Perhaps my obsession with living-life-to-the-fullest is a sort of compensation – for times lost, and laughter unknown.

At least he promised to show me all of them. Recaptured innocence seems more appealing than premature maturity.

*****
If I may be allowed to make an honest observation, living life to the fullest can wear you thin.

(Now, now, put down that pitchfork before you hurt someone. Unnecessary excitement is never healthy. I promise that I’ll climb into the meat grinder by myself as soon as I explain my seemingly obnoxious statement.)

With only a year in the States, I sometimes feel like I’m not doing enough with my seconds. What do you mean I cannot write/feed/chauffeur/scream on a roller coaster/photograph the streets of San Francisco/cheer to a gig/skydive/sing lullabies/comb through the motherlode of movies that is Netflix/take a road trip/calm nightmare scares all at once? There ain’t no limit to the “multi” in multi-tasking, innit?

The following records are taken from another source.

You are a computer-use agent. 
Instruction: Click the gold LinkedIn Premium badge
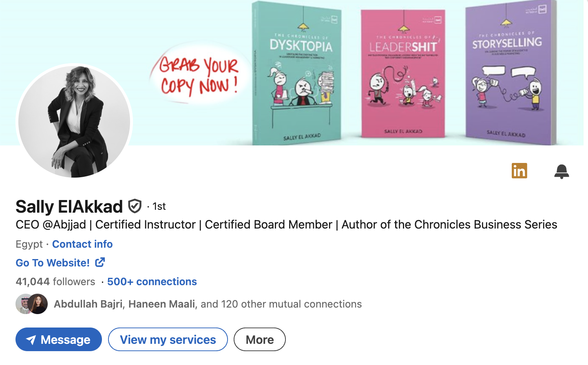tap(519, 171)
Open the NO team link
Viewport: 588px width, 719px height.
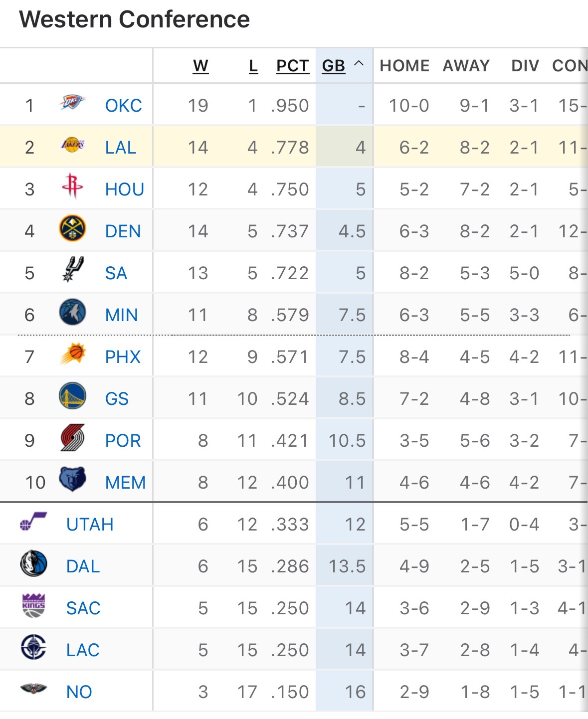(79, 692)
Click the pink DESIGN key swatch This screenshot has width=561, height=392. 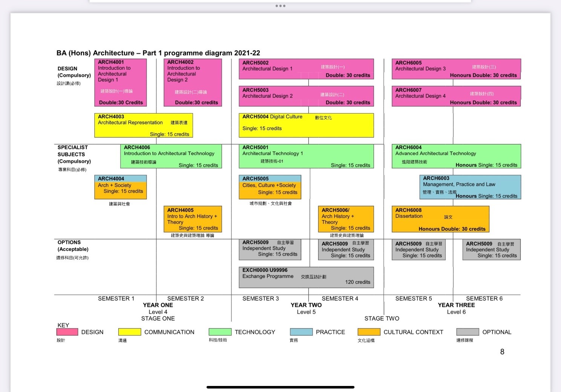tap(67, 332)
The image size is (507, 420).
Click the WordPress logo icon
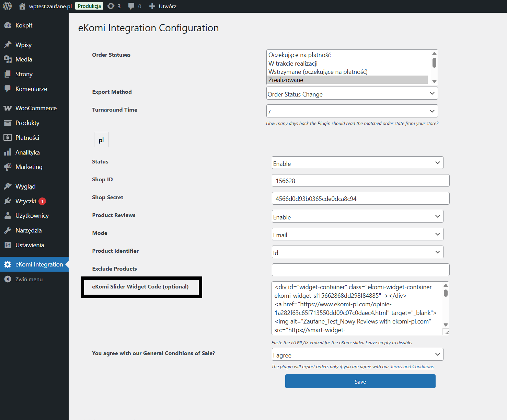click(7, 6)
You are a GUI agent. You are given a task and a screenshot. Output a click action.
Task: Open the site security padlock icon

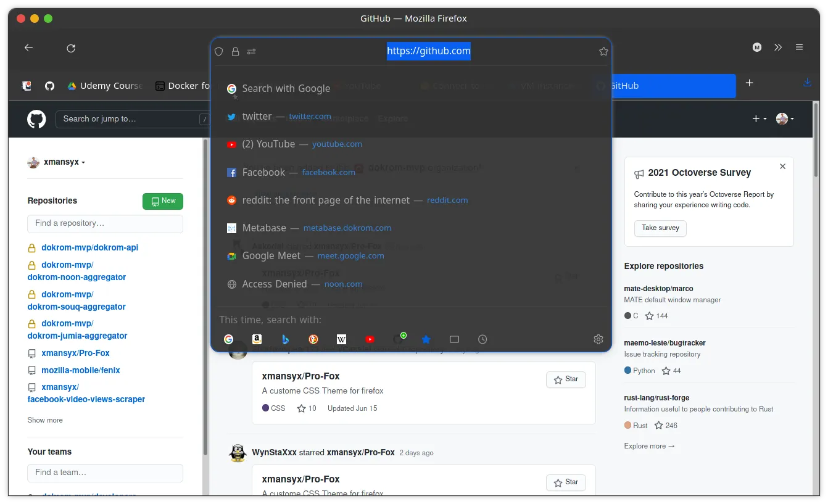click(x=235, y=51)
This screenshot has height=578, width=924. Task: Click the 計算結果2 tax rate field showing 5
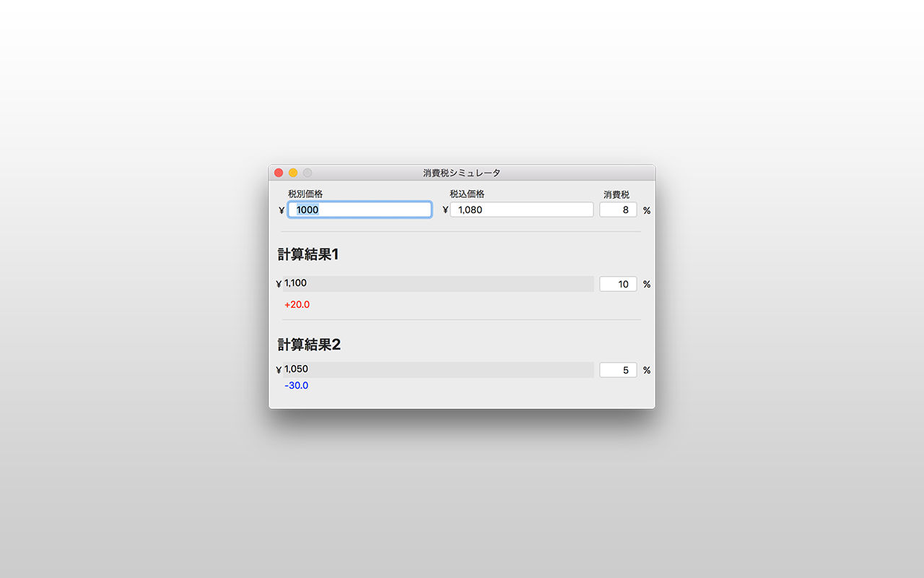[x=618, y=370]
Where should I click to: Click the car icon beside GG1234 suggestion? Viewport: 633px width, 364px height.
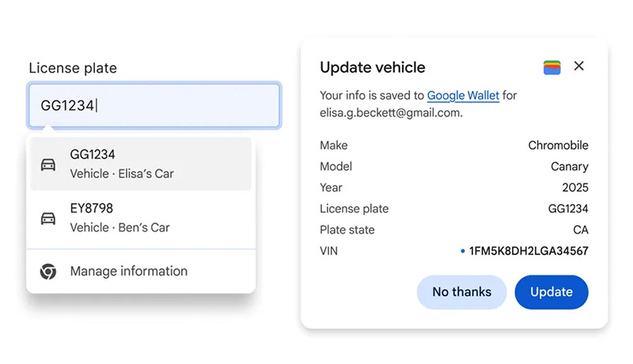48,164
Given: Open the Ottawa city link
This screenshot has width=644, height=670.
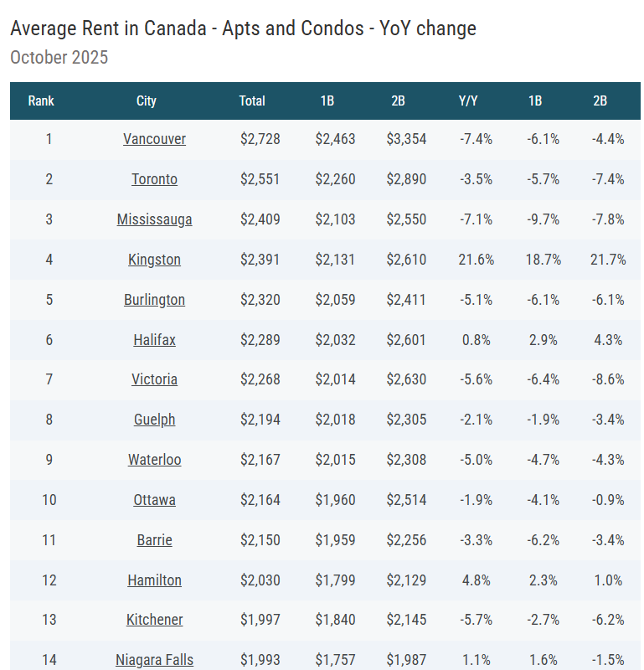Looking at the screenshot, I should click(154, 500).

And therefore, every weekend, I promised myself that I would do something new. Something exciting. Something American.

I’d like to say that my weekends have been fulfilling. I feel quite proud of dragging myself out of the room before the lumpiness settled, and See and Did things. Sometimes it isn’t worth it. There were some things I saw and did which were, really, nothing to shout about. But at least I felt like I lived.

Feeling alive, however, was another matter altogether.

This weekend, the blues caught me by surprise. I could feel the lethargy in my body, the heaviness of my heart. It wasn’t as if something happened. I just didn’t feel like doing anything. And heaven forbid, I did nothing.

And then I realise, boy, am I tired.

I may eat my words several months from now, but I actually had fond thoughts about going home, to recuperate from this… pressure, for want of a better word, of always having to Experience the World. I’m not complaining, no. It’s a privilege to be living your dream.

I’m just a little worn out from trying to keep up with that privilege.

It’s probably a personality flaw. I have lots of them.

This weekend, I just lazed. And I thought about all the things that I didn’t do. I didn’t go to the Mardi Gras parade in San Francisco. I didn’t work on my Challenge for this month. I didn’t wash the car. I didn’t take my Smena Symbol out for a stroll.

But gosh, it’s too darn depressing to measure life by what you didn’t do, no matter what Mark Twain said. So I decided to think about what I did, instead.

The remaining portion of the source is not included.